Software resources You are allowed to download software for this project. In this case, you must know intimately what the software is doing in the context of your project. You must also demonstrate by your project that you mastered various issues of the process of data analysis and clustering. You will be graded mostly (this will become more precise eventually) on your intellectual contribution to the project and only secondarily on the performance/sophistication of the methods borrowed from others.
Generic machine learning packages
- scikit-learn (Python)
- Weka (Java)
- pmtk3 (matlab)
- SVM packagages: SVM-torch, SVM-light, LibSVM
- TensorFlow (especially for neural nets, but other methods included) (Python)
- more TB posted
Time line
Data available |
May 2 |
Choose method 1 |
Outputs due |
May 23 noon |
Unveiling the results |
May 31 lecture |
Submit report |
June 5 midnight |
Report outline
- Preprocessing, what feature set you used
- Methods. What methods, why (in case of method 2) with some details (e.g. kernel type)
- Clustering strategy. Reproducible description of what you did for clustering. How did you set parameters, how did you set algorithm's parameters (e.g. convergence), with supporting evidence (e.g. plotted density and found it too rough -- this would work for data in 1 dimension).
- Evaluation: how good is the clustering and how did you evaluate this? Here we expect more than one method if they are interpretable and plottable. Be selective in what you show! Credit will given for careful analysis or visualization of the results.
- Bibliographic references as needed (the class notes need not be references, only other material you read)
- Total length: no more than 5 pages of text (not counting references and figures) and up to no more than 10 pages total. [The 5 pages are approximative. Do not try to separate text from figures. In fact, we encourage you to place figures in text at the most natural location; this makes reading easier.]

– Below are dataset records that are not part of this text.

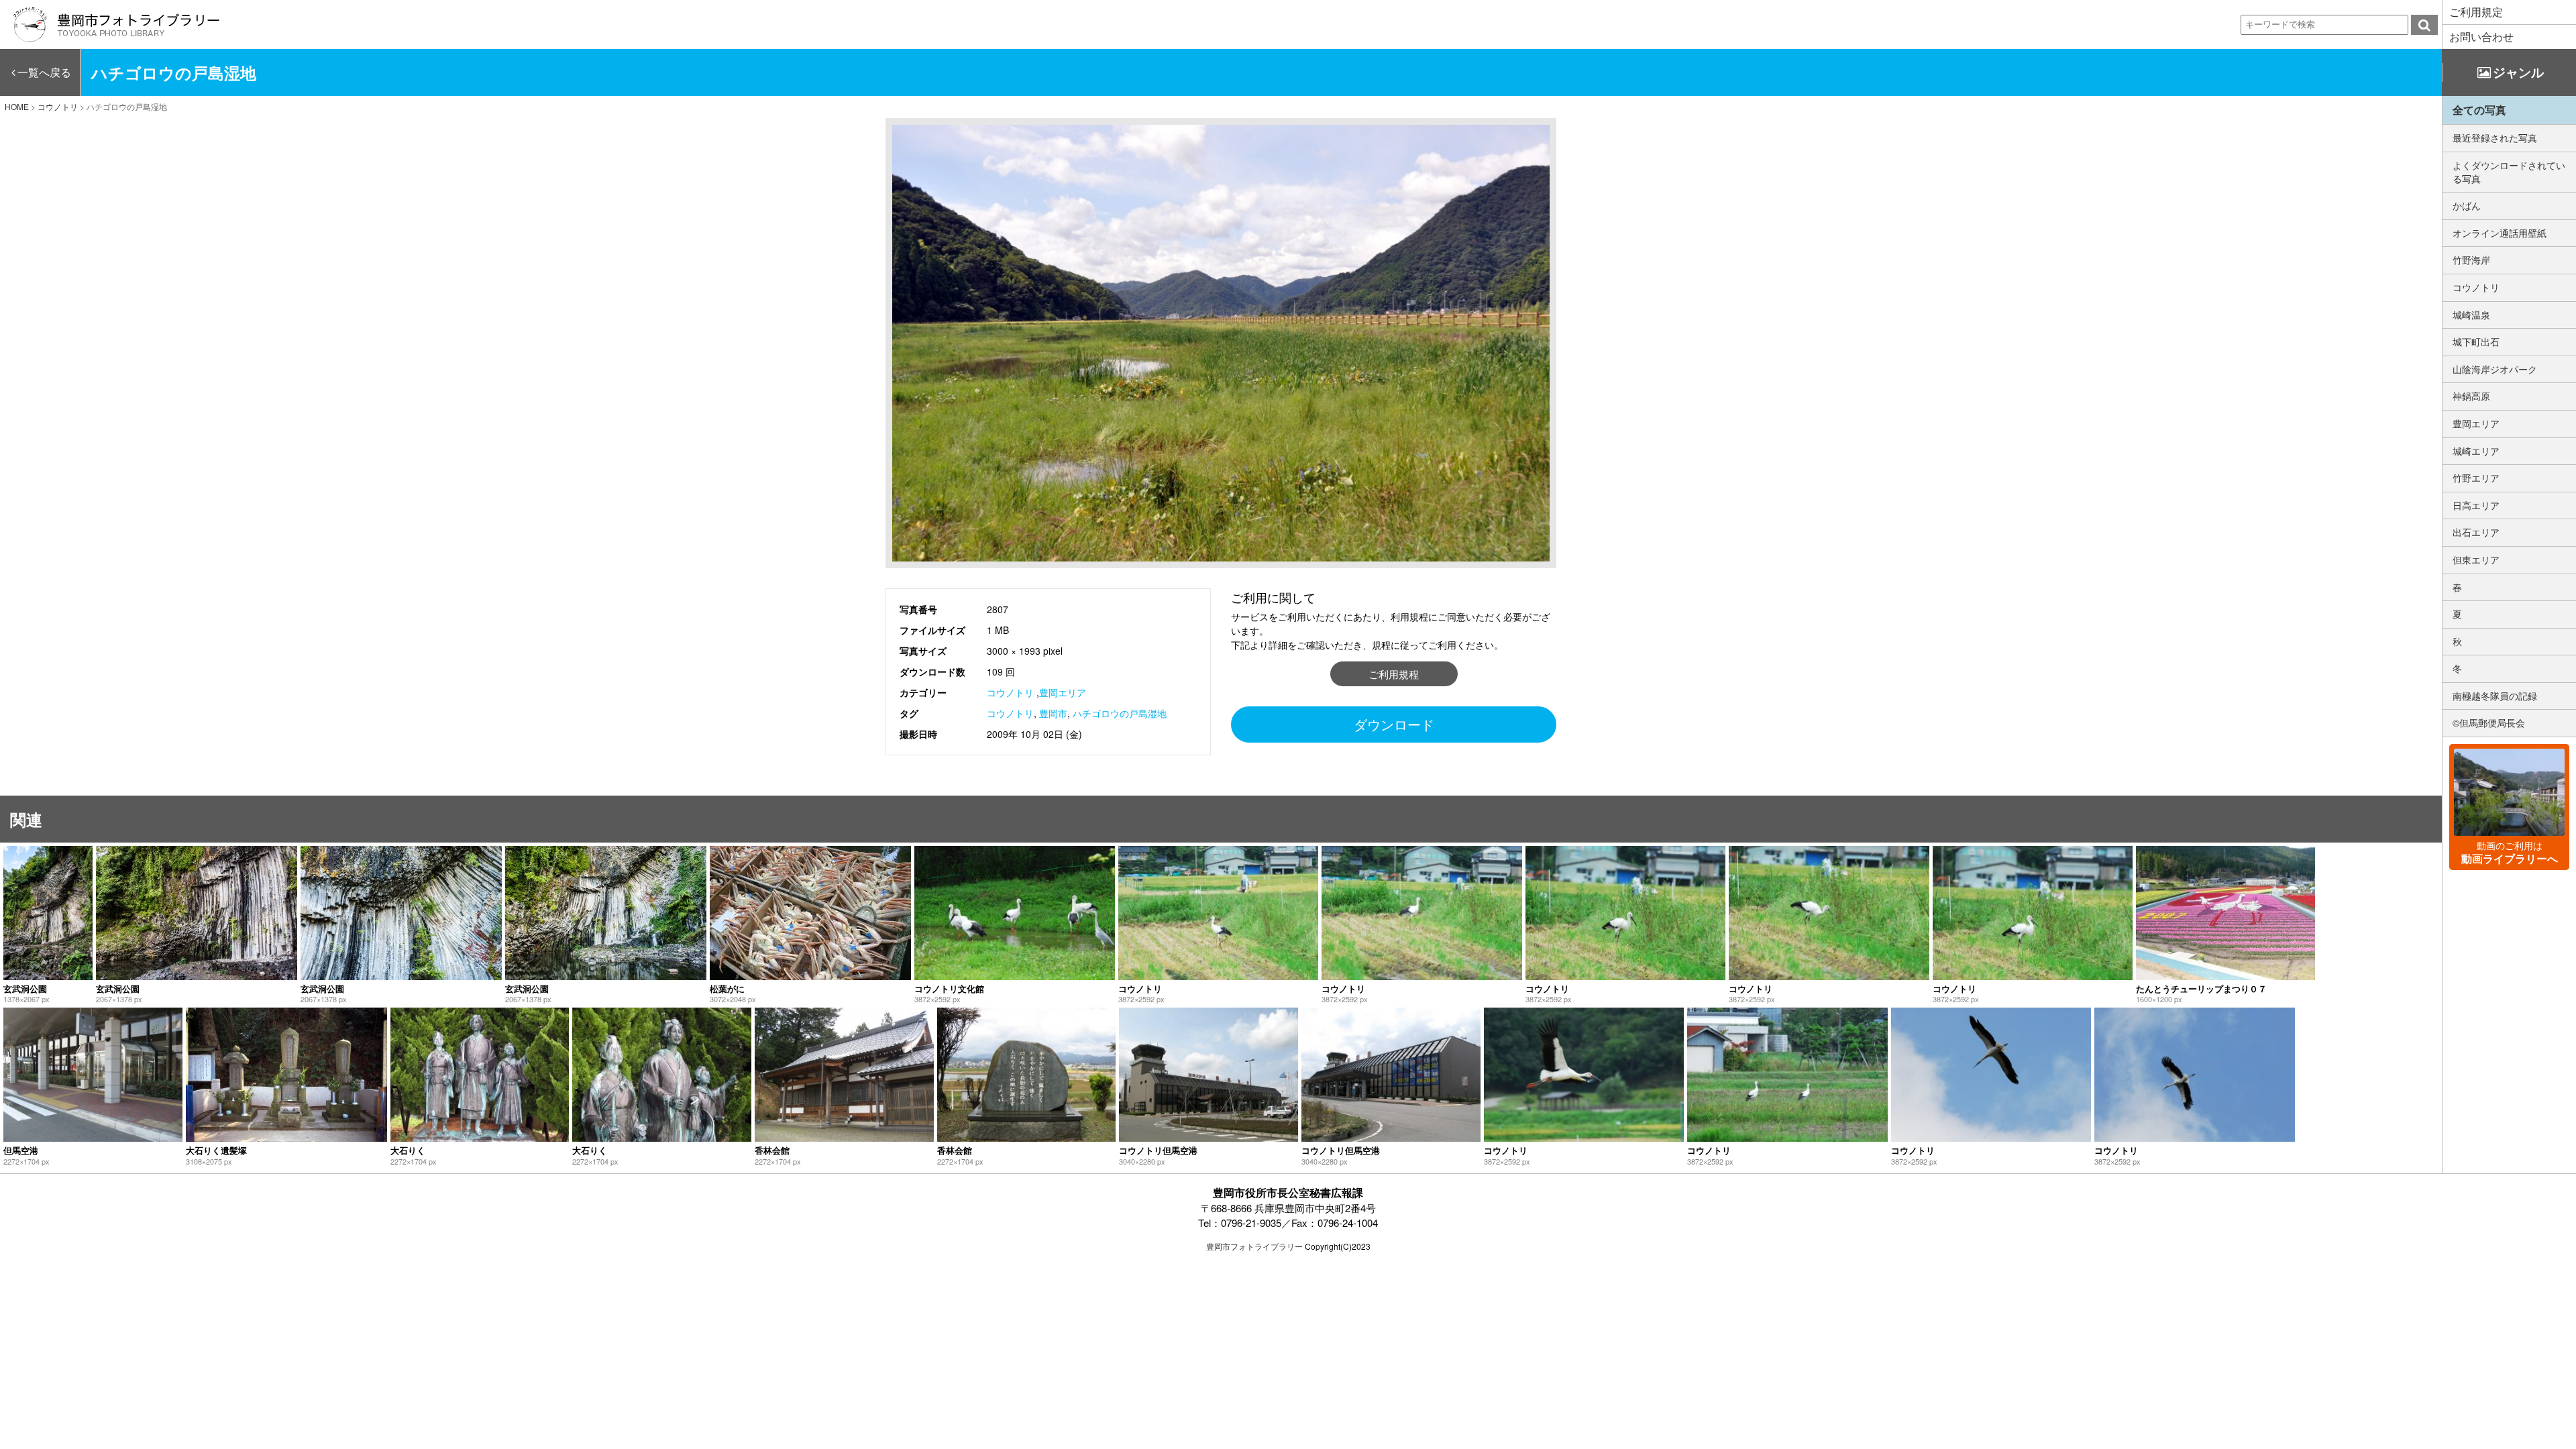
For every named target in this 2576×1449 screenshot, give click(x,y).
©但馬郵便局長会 (2489, 722)
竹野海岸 (2471, 259)
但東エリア (2476, 559)
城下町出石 (2476, 341)
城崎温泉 (2471, 314)
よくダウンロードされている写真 (2509, 171)
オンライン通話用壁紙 (2499, 232)
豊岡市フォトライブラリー (1254, 1246)
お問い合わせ (2481, 36)
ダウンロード (1394, 724)
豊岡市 (1053, 713)
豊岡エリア (1062, 692)
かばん (2467, 205)
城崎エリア (2476, 451)
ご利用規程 (1393, 674)
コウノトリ (1010, 692)
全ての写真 (2479, 109)
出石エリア (2476, 532)
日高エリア (2476, 505)
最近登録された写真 (2495, 137)
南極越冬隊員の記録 (2495, 695)
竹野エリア (2476, 477)
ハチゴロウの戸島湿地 (1120, 713)
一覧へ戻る (44, 72)
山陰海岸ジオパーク (2495, 369)
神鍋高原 (2471, 395)
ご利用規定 (2476, 11)
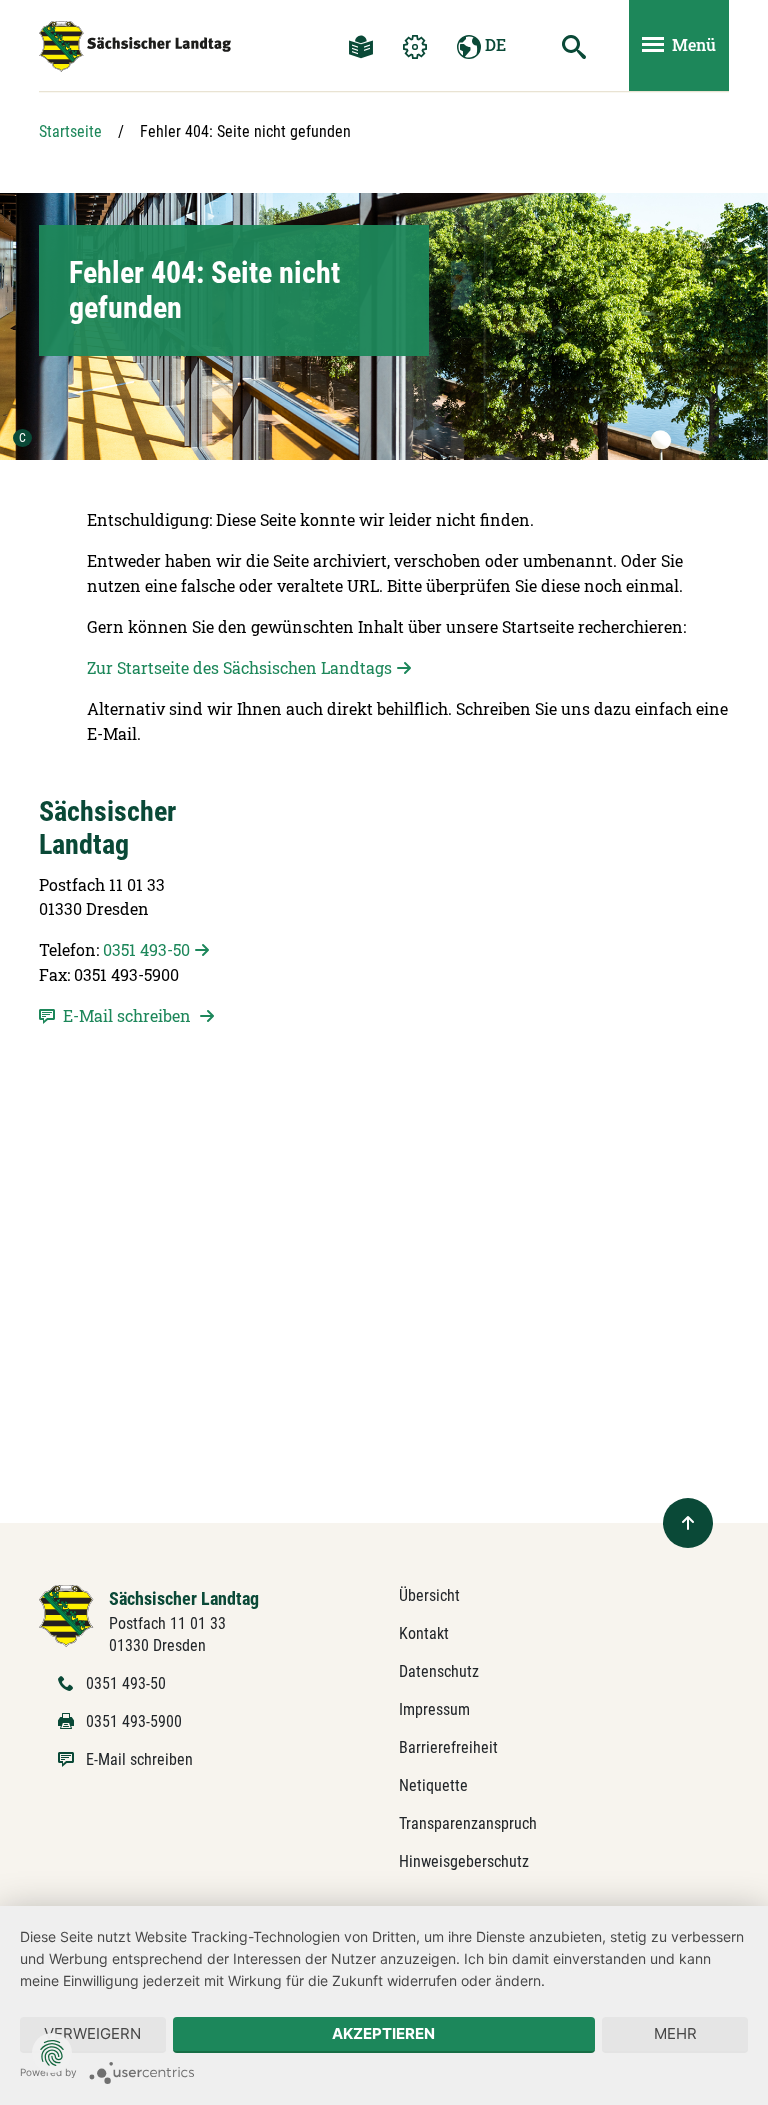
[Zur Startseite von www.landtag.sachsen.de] (66, 1614)
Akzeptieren (383, 2033)
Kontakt (424, 1633)
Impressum (434, 1709)
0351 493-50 (146, 949)
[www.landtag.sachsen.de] (135, 46)
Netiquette (433, 1785)
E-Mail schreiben (139, 1759)
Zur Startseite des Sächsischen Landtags (239, 667)
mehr (675, 2033)
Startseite (70, 131)
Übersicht (429, 1595)
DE (493, 44)
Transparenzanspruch (468, 1823)
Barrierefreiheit (448, 1747)
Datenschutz (439, 1671)
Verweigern (92, 2033)
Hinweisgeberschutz (464, 1861)
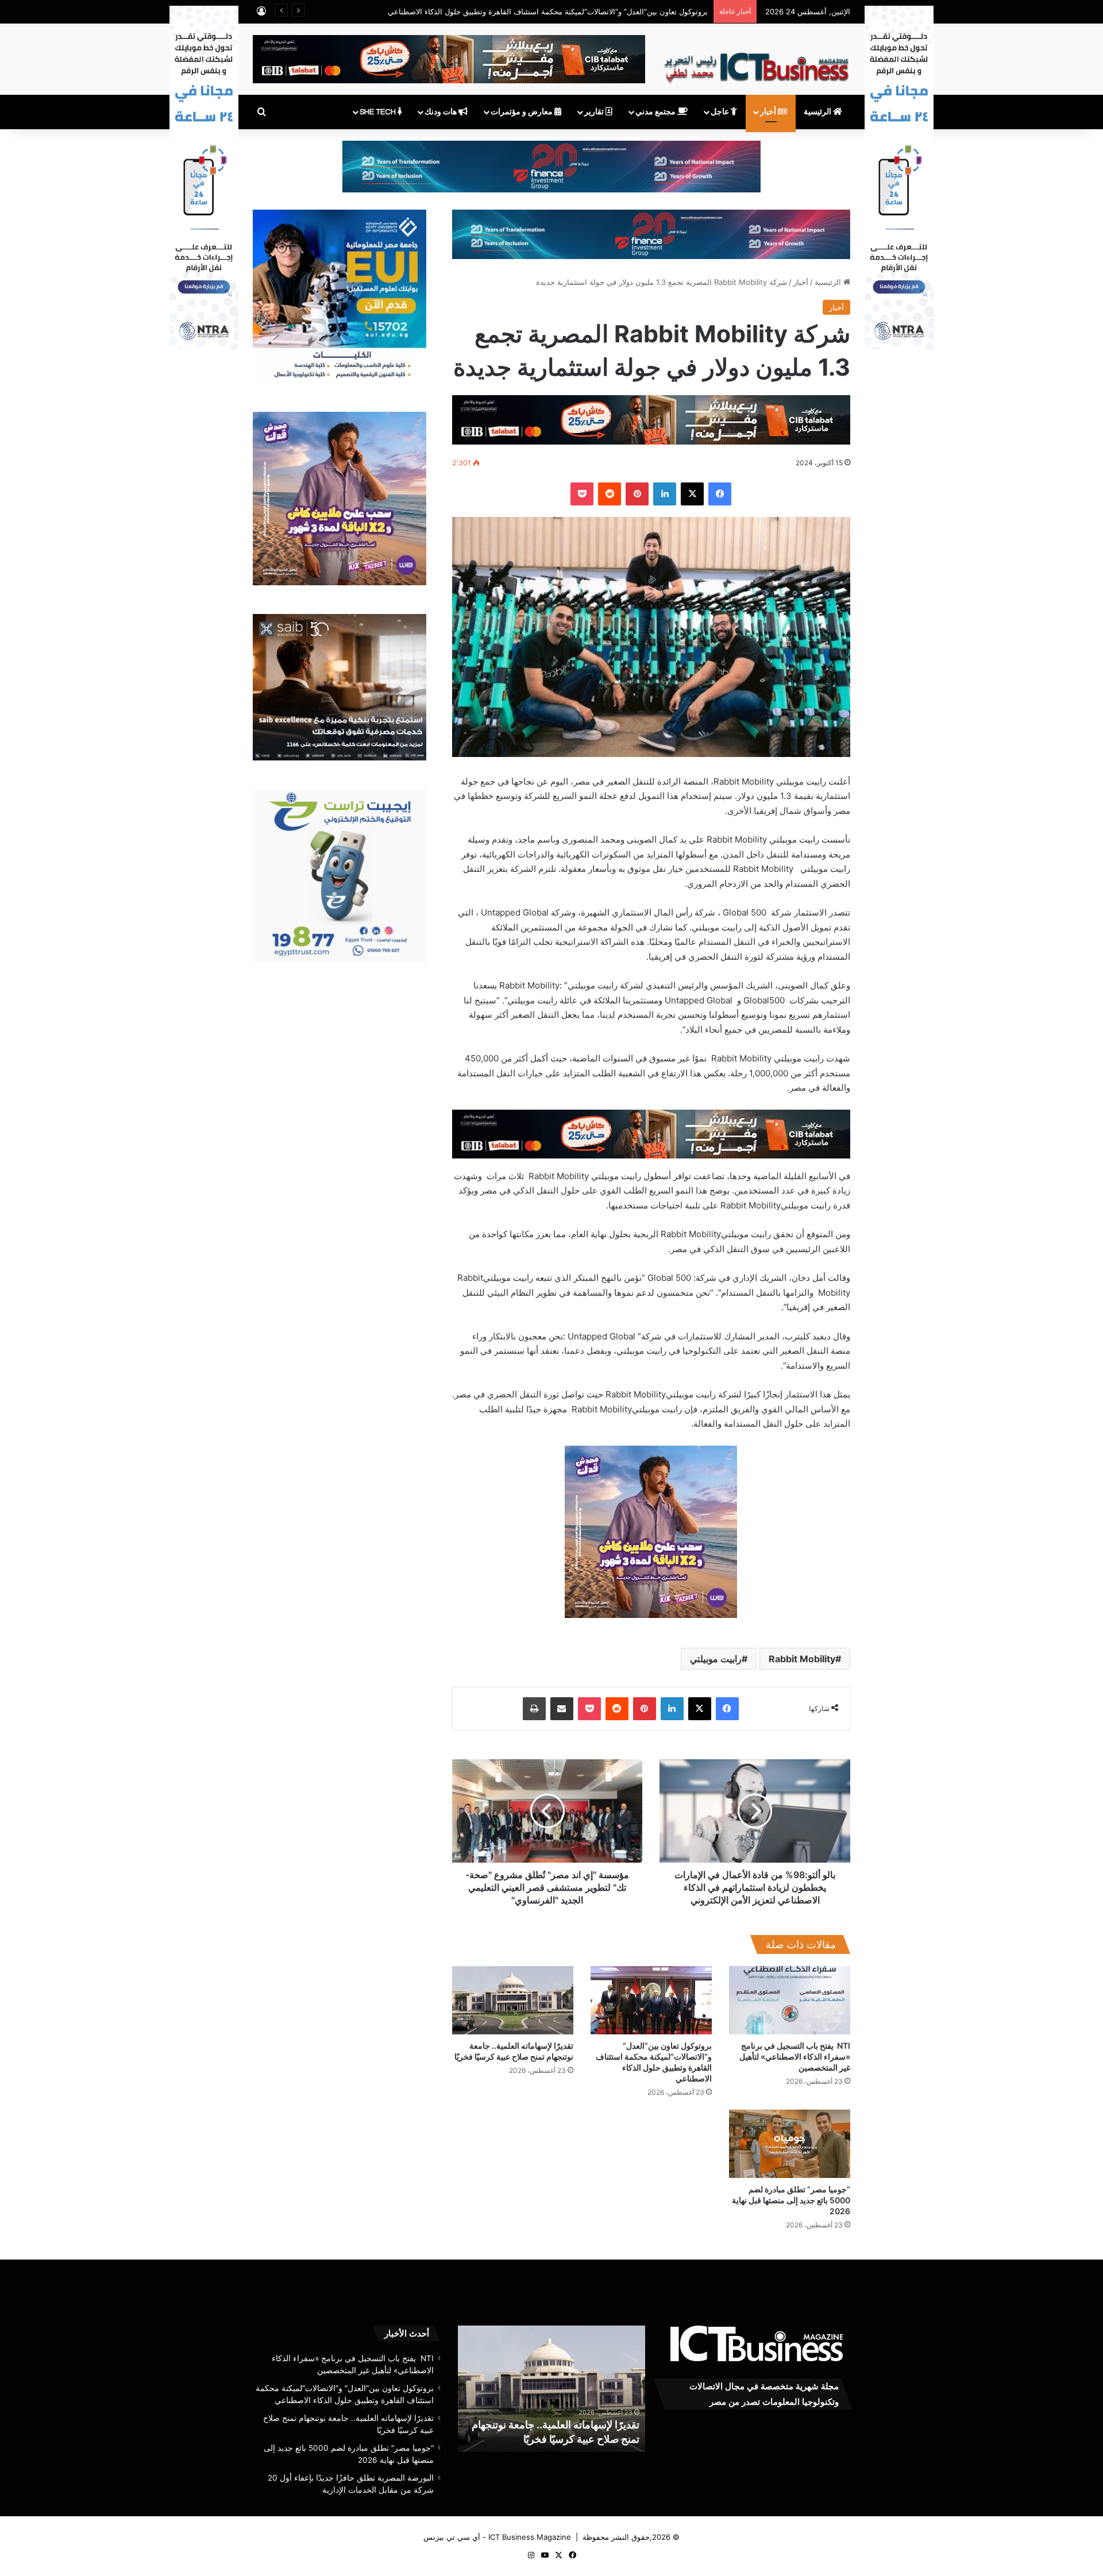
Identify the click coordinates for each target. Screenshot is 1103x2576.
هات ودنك (441, 112)
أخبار (769, 112)
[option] (551, 2389)
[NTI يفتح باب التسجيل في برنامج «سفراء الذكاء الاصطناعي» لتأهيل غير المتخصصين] (789, 2000)
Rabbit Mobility (802, 1658)
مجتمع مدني (656, 112)
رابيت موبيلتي (716, 1658)
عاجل (721, 112)
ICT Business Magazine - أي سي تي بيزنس (497, 2537)
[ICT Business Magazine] (756, 62)
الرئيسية (818, 112)
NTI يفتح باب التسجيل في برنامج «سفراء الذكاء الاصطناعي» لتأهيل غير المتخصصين (794, 2056)
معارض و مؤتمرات (522, 112)
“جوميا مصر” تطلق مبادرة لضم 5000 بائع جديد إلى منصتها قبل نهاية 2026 (791, 2200)
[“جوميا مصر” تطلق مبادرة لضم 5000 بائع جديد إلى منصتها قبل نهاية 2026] (789, 2144)
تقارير (595, 112)
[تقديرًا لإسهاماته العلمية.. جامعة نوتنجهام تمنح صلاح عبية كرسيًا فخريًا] (512, 2000)
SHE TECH (379, 112)
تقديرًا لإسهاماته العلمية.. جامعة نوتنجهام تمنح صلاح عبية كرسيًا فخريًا (600, 11)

In writing the report, assume that the readers (=instructor and TA) are very familiar with all the clustering methods presented in class and with machine learning terminology; there is no need to reproduce textbook like defintions (and there would be no space for it). What the readers need to know are the specifics of what you did with these methods. What parameters you used for learning, what inputs, and if there were any variations from the standard methods. For example, if you use a Random Forests package, although we know what a RF is, assume we don't know what variant of RF the package implements, or what the parameters mean. You need to specify these in your report.
How to submit your results
- for the 12,000 examples in the data, you will produce 12,000 cluster labels by each method. Create the files alg1_out.txt and alg2_out.txt with the following format:
label1
label2
....
label
....
(12,000 lines)
E.g. example-output.txt
The label is an integer, representing the cluster label; the ordering of the labels must match the ordering of the points in the data set.
The labels can be any non-negative integer, as long as points in the same clusters have the same label.
We will use a script to download and evaluate your results, so please do not vary from the format or file name, lest your results be distorted. There will be two files to submit, one for each method.
- Go to the Canvas dropbox. Upload the files.
- T.B. set upEnter also: the names of the methods used.